Only the number is wanted: how many lines below include "will"?

+===+

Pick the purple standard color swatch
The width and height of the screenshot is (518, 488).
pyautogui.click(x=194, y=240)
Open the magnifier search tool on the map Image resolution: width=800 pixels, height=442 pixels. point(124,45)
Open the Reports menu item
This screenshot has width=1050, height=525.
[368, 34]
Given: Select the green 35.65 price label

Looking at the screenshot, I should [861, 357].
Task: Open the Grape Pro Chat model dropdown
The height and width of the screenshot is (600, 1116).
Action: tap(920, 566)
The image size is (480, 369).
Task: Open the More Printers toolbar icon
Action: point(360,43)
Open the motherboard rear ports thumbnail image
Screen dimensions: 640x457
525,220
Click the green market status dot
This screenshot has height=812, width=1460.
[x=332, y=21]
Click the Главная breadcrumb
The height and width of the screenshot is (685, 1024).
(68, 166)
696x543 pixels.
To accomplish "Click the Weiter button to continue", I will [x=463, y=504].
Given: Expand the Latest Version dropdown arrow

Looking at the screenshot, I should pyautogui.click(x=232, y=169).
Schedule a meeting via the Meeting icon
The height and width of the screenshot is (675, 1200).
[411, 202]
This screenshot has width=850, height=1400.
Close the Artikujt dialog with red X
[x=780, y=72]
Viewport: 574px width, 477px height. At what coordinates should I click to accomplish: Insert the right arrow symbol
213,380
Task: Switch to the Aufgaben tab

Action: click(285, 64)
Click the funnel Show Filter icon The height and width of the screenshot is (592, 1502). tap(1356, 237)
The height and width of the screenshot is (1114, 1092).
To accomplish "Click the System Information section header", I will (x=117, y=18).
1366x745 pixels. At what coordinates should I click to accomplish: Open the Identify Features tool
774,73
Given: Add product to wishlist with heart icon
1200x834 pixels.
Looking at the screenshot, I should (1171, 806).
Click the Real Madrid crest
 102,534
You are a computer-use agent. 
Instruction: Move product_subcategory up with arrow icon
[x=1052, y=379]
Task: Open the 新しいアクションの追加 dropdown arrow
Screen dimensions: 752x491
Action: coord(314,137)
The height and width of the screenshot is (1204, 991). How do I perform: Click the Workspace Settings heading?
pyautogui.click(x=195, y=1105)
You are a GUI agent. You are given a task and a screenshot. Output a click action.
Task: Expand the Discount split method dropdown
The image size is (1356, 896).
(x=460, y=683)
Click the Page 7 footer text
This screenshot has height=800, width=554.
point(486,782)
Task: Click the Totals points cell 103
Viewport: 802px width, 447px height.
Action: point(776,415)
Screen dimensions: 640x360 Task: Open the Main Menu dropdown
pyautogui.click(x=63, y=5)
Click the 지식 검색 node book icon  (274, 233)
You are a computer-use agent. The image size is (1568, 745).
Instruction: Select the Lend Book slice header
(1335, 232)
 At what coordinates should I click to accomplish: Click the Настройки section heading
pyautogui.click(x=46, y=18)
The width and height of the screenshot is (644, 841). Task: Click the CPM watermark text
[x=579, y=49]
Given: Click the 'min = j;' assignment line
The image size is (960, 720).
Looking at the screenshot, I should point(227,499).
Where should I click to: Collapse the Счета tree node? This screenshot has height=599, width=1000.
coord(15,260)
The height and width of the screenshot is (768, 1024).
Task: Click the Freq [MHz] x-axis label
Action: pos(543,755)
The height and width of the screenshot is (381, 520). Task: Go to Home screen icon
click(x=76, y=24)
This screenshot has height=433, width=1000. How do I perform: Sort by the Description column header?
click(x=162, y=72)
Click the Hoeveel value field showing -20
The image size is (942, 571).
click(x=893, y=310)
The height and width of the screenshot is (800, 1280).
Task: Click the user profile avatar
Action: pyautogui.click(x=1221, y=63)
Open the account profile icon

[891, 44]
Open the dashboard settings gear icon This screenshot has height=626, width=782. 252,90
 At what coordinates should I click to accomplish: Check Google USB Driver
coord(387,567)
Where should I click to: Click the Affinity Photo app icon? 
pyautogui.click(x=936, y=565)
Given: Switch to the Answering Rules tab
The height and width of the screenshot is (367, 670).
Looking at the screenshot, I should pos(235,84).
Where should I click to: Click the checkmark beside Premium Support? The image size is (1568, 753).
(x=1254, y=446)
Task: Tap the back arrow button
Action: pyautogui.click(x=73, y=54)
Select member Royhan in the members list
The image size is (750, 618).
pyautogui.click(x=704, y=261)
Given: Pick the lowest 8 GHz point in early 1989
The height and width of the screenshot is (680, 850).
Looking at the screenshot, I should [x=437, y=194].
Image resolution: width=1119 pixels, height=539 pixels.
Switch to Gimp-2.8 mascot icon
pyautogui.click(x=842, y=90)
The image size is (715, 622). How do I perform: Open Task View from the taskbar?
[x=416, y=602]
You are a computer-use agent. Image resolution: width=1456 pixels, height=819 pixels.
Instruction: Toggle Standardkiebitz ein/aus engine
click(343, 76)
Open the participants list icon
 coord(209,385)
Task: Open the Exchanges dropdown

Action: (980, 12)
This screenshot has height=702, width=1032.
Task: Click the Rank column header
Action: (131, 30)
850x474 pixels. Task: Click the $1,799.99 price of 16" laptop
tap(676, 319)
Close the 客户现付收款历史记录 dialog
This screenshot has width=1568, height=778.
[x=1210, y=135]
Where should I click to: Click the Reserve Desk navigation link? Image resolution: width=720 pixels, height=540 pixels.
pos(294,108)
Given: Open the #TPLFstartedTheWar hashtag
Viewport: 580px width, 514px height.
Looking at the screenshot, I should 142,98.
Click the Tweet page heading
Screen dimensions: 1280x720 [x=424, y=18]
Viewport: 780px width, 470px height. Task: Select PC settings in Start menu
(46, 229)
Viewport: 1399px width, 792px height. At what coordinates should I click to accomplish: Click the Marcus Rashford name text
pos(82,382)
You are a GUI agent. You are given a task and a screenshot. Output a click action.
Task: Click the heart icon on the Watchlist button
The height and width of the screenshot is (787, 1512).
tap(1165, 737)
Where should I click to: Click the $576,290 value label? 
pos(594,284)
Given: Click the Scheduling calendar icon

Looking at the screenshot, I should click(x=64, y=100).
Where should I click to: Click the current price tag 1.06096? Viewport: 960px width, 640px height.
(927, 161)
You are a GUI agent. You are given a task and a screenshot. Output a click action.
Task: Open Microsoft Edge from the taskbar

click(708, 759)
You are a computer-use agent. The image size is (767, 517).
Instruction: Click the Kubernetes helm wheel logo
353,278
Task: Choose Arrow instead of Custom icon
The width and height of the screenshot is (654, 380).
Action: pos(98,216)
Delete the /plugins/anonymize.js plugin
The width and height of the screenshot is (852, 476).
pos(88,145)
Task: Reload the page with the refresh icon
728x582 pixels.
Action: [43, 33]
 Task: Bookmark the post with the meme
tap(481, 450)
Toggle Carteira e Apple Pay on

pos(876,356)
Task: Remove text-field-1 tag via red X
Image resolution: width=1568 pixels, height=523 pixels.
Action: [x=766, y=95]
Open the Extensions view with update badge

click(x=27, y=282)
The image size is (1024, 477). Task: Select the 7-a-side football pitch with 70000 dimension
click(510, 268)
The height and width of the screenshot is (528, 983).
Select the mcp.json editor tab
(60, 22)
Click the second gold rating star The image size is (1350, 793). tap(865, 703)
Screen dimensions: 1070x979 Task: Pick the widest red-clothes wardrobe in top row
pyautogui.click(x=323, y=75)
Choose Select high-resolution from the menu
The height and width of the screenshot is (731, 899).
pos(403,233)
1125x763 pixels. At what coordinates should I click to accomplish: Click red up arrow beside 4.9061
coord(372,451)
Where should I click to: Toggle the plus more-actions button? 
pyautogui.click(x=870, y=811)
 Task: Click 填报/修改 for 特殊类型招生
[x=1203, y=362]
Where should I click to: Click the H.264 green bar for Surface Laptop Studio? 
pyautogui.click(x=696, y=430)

+===+

_TASK RESULT_
2